The program itself is really simple. The kernel code is just a copy of the input cell to the output cell.

The problem is a crash when reading memory back from device using clEnqueueReadBuffer(). If I replace buffers by images, I get the same crash in clEnqueueReadImage() or clEnqueueMapImage()…
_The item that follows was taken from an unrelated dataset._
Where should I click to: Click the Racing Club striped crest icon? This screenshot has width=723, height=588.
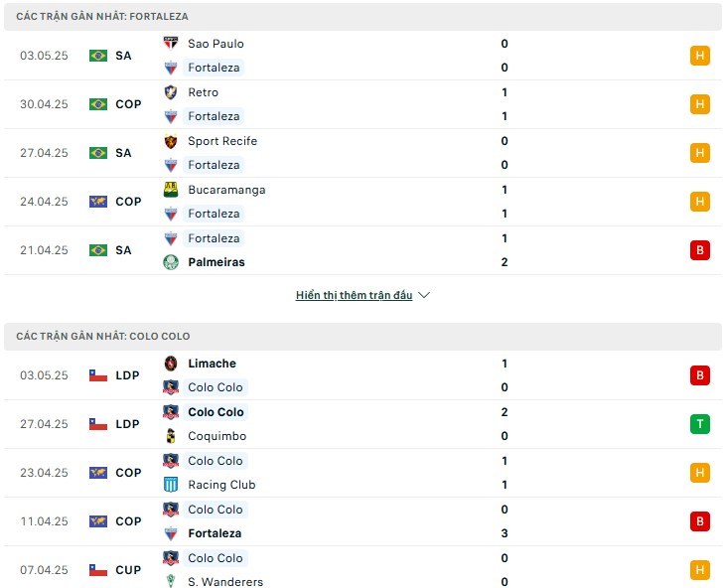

I have been working on this problem for several hours and I really can’t figure out what the problem is…

Thank you for your help,
Patrick

Actually, I put a clFinish() just after the clEnqueueNDRangeKernel() and it crashes at this place (before actually reaching clEnqueueReadBuffer())…

What could be the cause? Any idea?

Thanks a lot

you input buffer can be in CL_MEM_READ_ONLY

but the output must be in CL_MEM_COPY_HOST_PTR

in the enqueueReadBuffer you take the output buffer.